--- INPUT RECORDS ---
----
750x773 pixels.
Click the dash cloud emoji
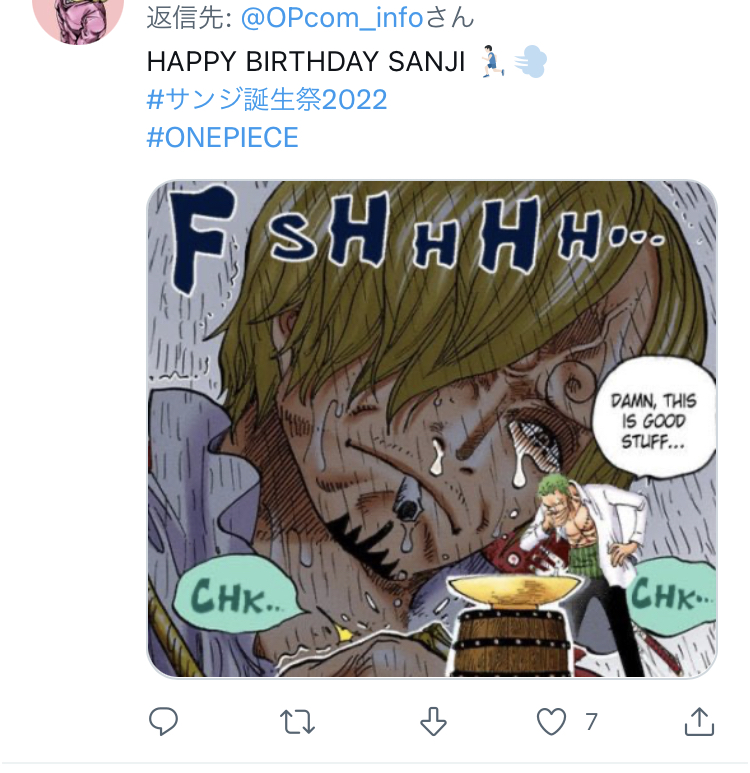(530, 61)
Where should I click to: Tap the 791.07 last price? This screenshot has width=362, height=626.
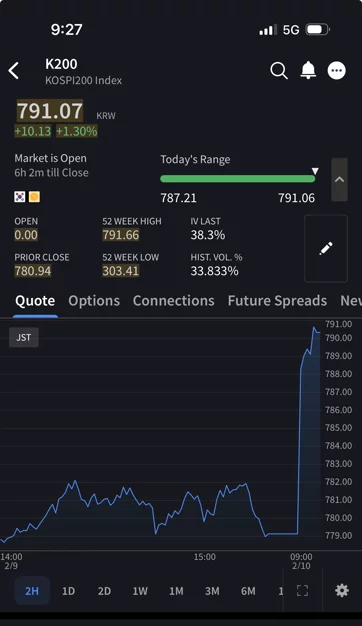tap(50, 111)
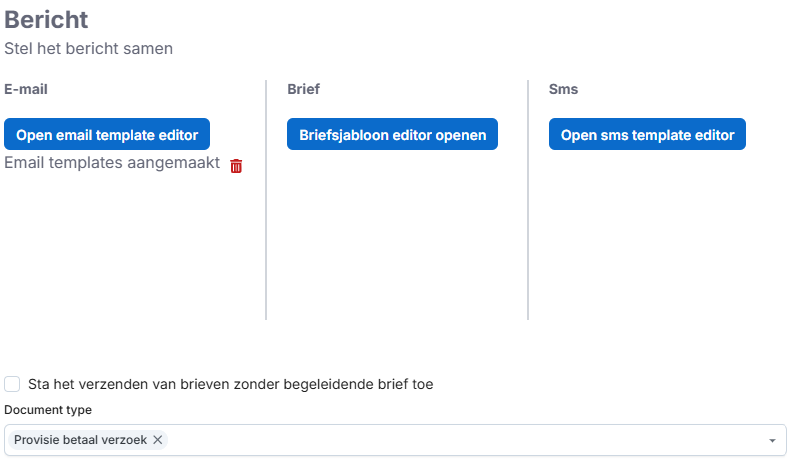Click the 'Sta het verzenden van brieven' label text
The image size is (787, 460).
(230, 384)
----
--- GOAL ---
Revise the entries, replacing "last price" with "closing price" and leaving everything else unchanged. Omit the pictures from your answer.

--- WORKED ANSWER ---
750x773 pixels.
Click the dash cloud emoji
(530, 61)
Where should I click to: Tap the 791.07 closing price? This screenshot has width=362, height=626.
tap(50, 111)
Click the 'Sta het verzenden van brieven' label text
The image size is (787, 460).
(230, 384)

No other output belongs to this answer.